Dr. Jonathan Wu (left) and Siddhant Ahuja from the University of Windsor give the thumbs up to a smart sensor technology they developed (right) that could fully automate automotive manufacturing.
Photo: University of Windsor
Just two tiny cameras connected to a circuit board and a three-minute technology pitch landed Siddhant Ahuja a $10,000 scholarship.
The Ontario PhD student from the University of Windsor won over a panel of Dragon’s Den-like judges at the 2010 AUTO21 TestDRIVE competition in Ottawa, which showcases automotive technologies developed by Canadian university graduate students, and took top prize with his work on smart cameras used for quality control, assembly and robotic guidance.
Working under Dr.
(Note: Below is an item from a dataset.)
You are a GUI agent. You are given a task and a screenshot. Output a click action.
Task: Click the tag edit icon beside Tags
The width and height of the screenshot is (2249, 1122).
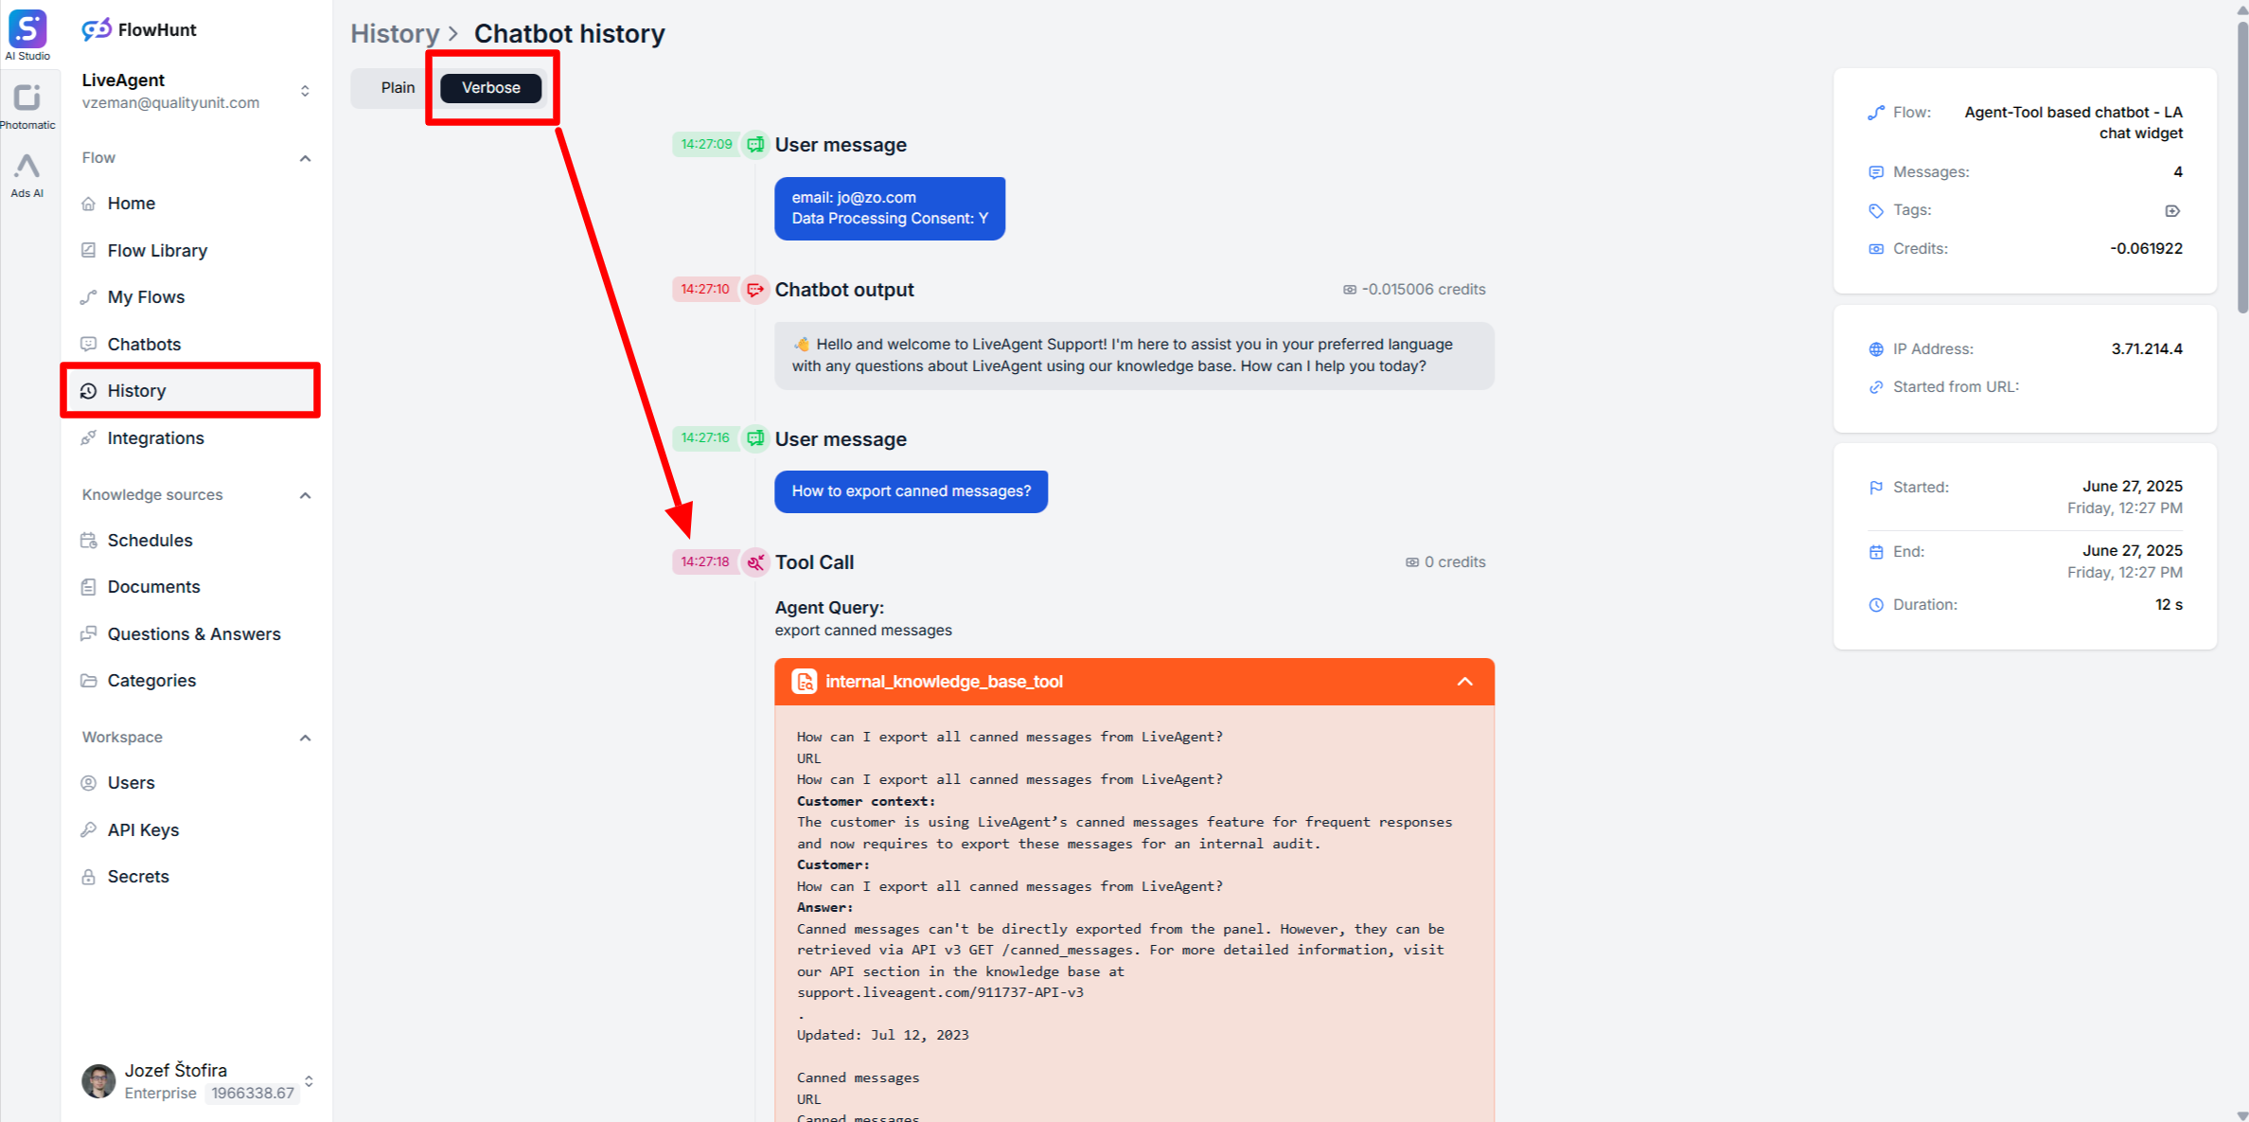click(2172, 210)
Jonathan Wu, a professor and Canada Research Chair in automotive sensors and sensing systems at the university, Ahuja started with a problem description: auto manufacturers need to constantly reconfigure their facilities to produce new car models. The challenge: conventional wireless communication monitoring systems are unreliable on auto assembly lines due to radio frequency interference from the harsh plant conditions.
Currently auto manufacturers use cameras connected to computers, network equipment and servers on assembly lines, but a single camera is unable to perceive distances between objects.
“A significant part of manufacturing relies on industrial robots, which are pre-programmed by a human operator. If one of the robots slips out of sync or malfunctions, the whole production line shuts down,” says Ahuja. “My idea is to provide these robots with their own set of eyes and connect them to an intelligent network that will enable them to communicate to each other and cooperatively achieve whatever the end goal is.”
If a central node shuts down, everything shuts down and Ahuja says this results in a lot of infrastructure and maintenance costs.
All of these single vision cameras are sending gigabytes of information to a central computer for processing. To streamline this process and increase efficiency on the plant floor, Ahuja built a tiny module with two cameras to give industrial robots a 3D optical view of production. This “sight” enables the robots to detect shapes, colour and distances between objects.
“All of the processing is done onboard and the only data sent to the central computer would be pass or fail criteria or analytics,” says Ahuja.
With this new sight and a real-time communication through a network, the robots will self-organize to effectively execute tasks on the assembly line.